#### TASK A
Answer these questions about the forum post on markup languages:
(i) What does DTD stand for in the post?
(ii) Which two tags are given as examples of HTML tags that auto-close at the right time?
(iii) What name is given to the polyglot XML/HTML5 document that EPUB3 must be?
== == ==
MobileRead Forums - View Single Post - Confused! XHTML, HTML, HTML5, EPUB2, EPUB3???

twobits · 02-20-2013, 04:26 PM

Quote:

Originally Posted by dgatwood

From the top:

SGML stands for Standard Generalized Markup Language. There are many SGMLs. Crudely put, an SGML is any markup language that is characterized by any arbitrary set of tags surrounded by angle braces, with certain bits at the beginning to tell you what type of file it is, and there are probably a few other rules.

There is only one SGML actually. It is an ISO standard now and descended from GML. Overall though this was a pretty good summary, except you missed one key piece.

DTD, or Document Type Declaration. This defines what tags and rules for them make up a valid document for that document type.

Quote:

XML is a strict subset of SGMLs. XML is a strict subset of SGMLs in which, among other things, all tags must be matched with a close tag, and a few other details. There are many dialects of XML (an XML dialect is basically just a specific set of allowed tags that can be nested in specific ways), including DocBook, XHTML, property lists, and so on.

It is not a dialect of XML but a DTD for XML.

Quote:

HTML is an example of an SGML. HTML has a specific set of tags that are considered valid. HTML is not, however, based on XML, because some tags do not have to be closed at all (hr, script when a URL is provided, and so on), and some tags auto-close at the right time (p, li, etc.). [Edit: And, as Turtle91 pointed out, HTML specifies case-insensitive tag and attribute parsing, whereas XML specifies case-sensitive tag and attribute parsing, which, in the case of XHTML's built-in tags and attributes, translates to "all lowercase".]

At first html was only modeled on sgml, but was more adhoc then sgml allowed. It was not until later (4.0 or 3.2 can't recall which off hand) that it was given a formal dtd that made it true sgml.

Quote:

HTML5 is a specific version of HTML. Like all HTMLs, it is an SGML, but HTML5 files are not (necessarily) proper XML.

XHTML is a special form of HTML that has been modified slightly so that every XHTML file is a proper XML file that conforms to the stricter XML standards. This requires a few tiny tweaks around the fringes, but it mostly looks like HTML with some extra close tags or self-closing tags.

Right about XHTML, but it is probably worth noting that XHTML is simple a DTD for XML.

Quote:

XSLT is another XML dialect. An XSLT stylesheet provides a set of rules for transforming from one XML dialect to another (typically, though in practice, it can be used to translate a specified XML dialect into pretty much anything, up to and including LaTeX commands).

Actually XSLT is a Turing complete language. To use it you usually also need to learn XQuery and XPath.

Quote:

EPUB2 and EPUB3 are versions of EPUB. EPUB2 uses XHTML under the hood. EPUB3 uses HTML5, but it must be parseable as XML. So it must be a polyglot XML/HTML5 document. This polyglot is called XHTML5, but is defined as part of the HTML5 standard rather than in a separate standard as previous XHTML versions were.

Clear as mud?

Damn alphabet soup ! I hate XML! lol
== == ==
#### TASK B
Copy the rows without any changes, starting with the row that contains "43 (469, 2475)" and going on through the last row.

Stored data
== == ==
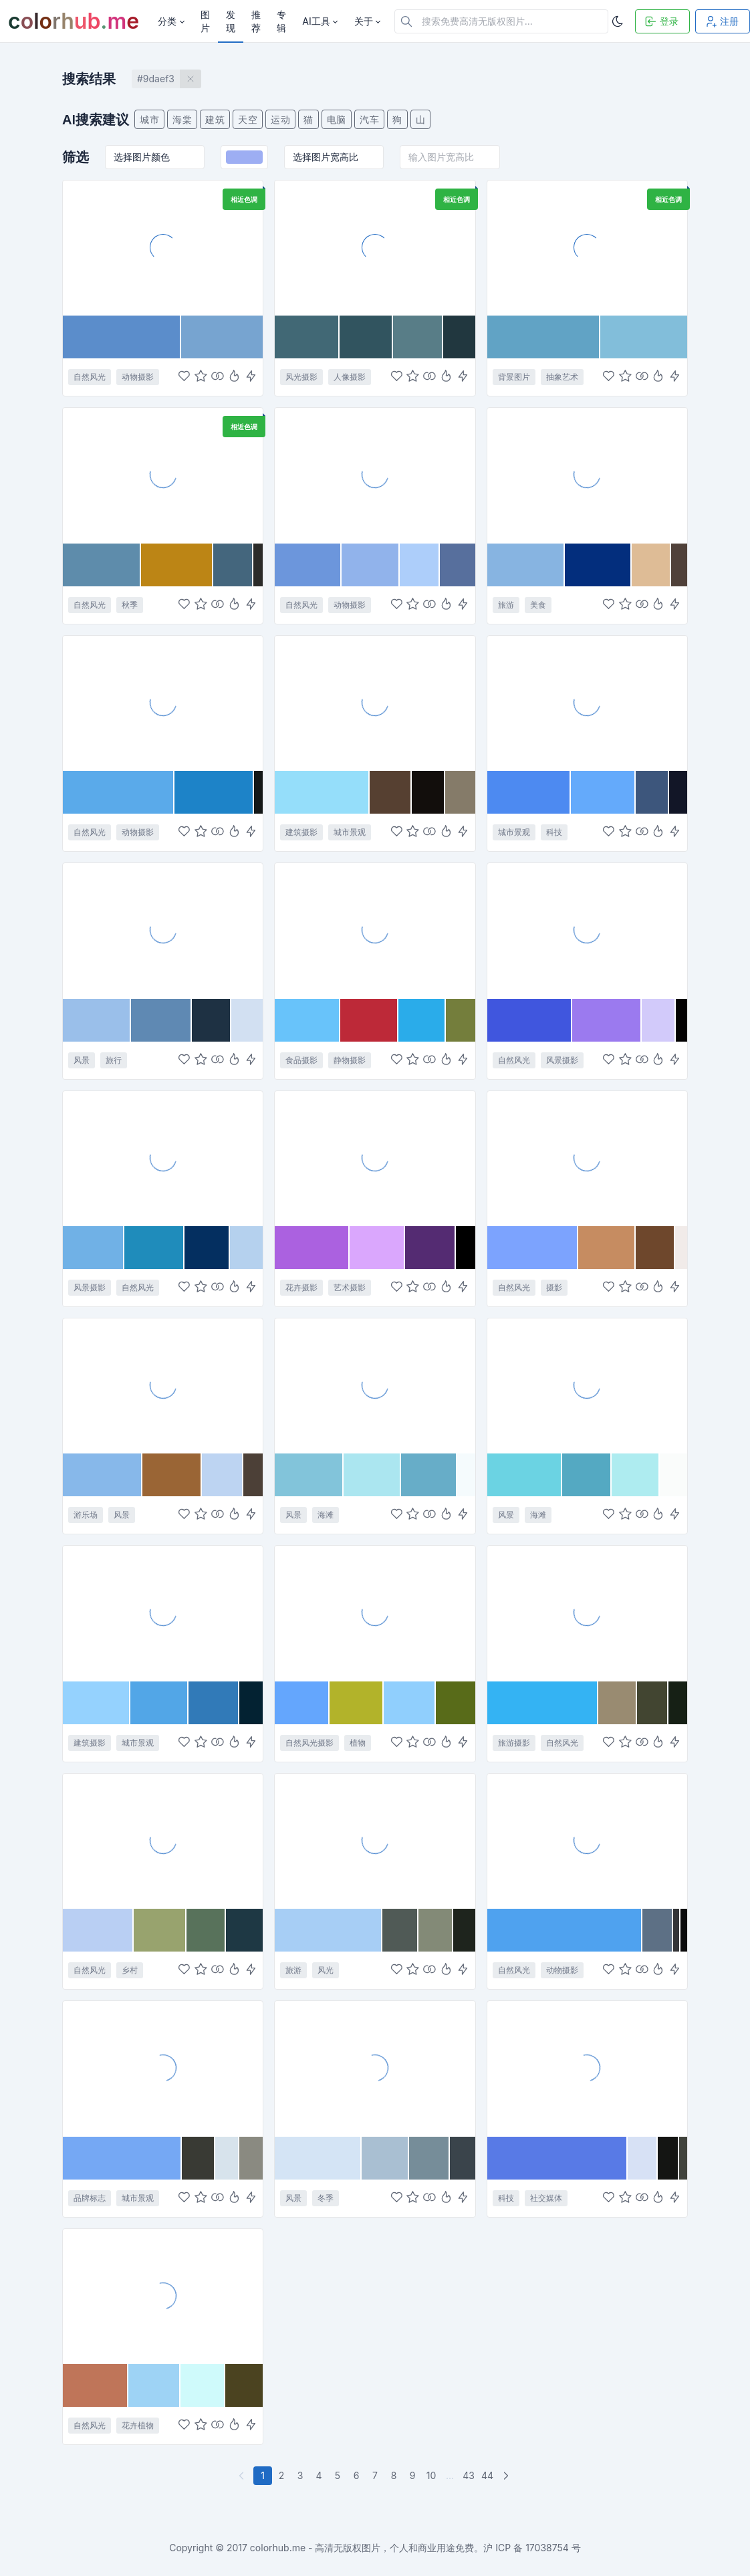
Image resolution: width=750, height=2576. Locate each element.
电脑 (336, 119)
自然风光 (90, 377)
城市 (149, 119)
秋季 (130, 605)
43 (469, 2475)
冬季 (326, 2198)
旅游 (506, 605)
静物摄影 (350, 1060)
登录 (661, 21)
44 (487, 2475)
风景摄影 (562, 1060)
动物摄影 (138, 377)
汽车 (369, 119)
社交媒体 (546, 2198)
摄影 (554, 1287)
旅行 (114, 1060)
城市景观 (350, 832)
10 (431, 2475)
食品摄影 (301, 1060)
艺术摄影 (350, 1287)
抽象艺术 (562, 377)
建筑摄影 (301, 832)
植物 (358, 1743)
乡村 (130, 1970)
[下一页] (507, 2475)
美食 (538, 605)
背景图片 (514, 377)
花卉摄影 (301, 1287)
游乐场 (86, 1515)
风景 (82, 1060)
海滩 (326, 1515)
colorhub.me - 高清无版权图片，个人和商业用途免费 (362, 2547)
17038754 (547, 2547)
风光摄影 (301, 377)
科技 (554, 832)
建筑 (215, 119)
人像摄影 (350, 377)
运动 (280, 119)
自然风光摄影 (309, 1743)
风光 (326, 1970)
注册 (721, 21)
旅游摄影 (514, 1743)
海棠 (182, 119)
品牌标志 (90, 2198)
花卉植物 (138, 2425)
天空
== == ==
#### EXERCISE OUTPUT A
(i) Document Type Declaration
(ii) p and li
(iii) XHTML5

#### EXERCISE OUTPUT B
43 (469, 2475)
冬季 (326, 2198)
旅游 (506, 605)
静物摄影 (350, 1060)
登录 (661, 21)
44 (487, 2475)
风景摄影 (562, 1060)
动物摄影 (138, 377)
汽车 (369, 119)
社交媒体 (546, 2198)
摄影 (554, 1287)
旅行 (114, 1060)
城市景观 (350, 832)
10 (431, 2475)
食品摄影 (301, 1060)
艺术摄影 (350, 1287)
抽象艺术 (562, 377)
建筑摄影 (301, 832)
植物 (358, 1743)
乡村 (130, 1970)
[下一页] (507, 2475)
美食 (538, 605)
背景图片 (514, 377)
花卉摄影 (301, 1287)
游乐场 (86, 1515)
风景 (82, 1060)
海滩 (326, 1515)
colorhub.me - 高清无版权图片，个人和商业用途免费 (362, 2547)
17038754 (547, 2547)
风光摄影 (301, 377)
科技 (554, 832)
建筑 (215, 119)
人像摄影 (350, 377)
运动 (280, 119)
自然风光摄影 (309, 1743)
风光 (326, 1970)
注册 (721, 21)
旅游摄影 (514, 1743)
海棠 (182, 119)
品牌标志 (90, 2198)
花卉植物 (138, 2425)
天空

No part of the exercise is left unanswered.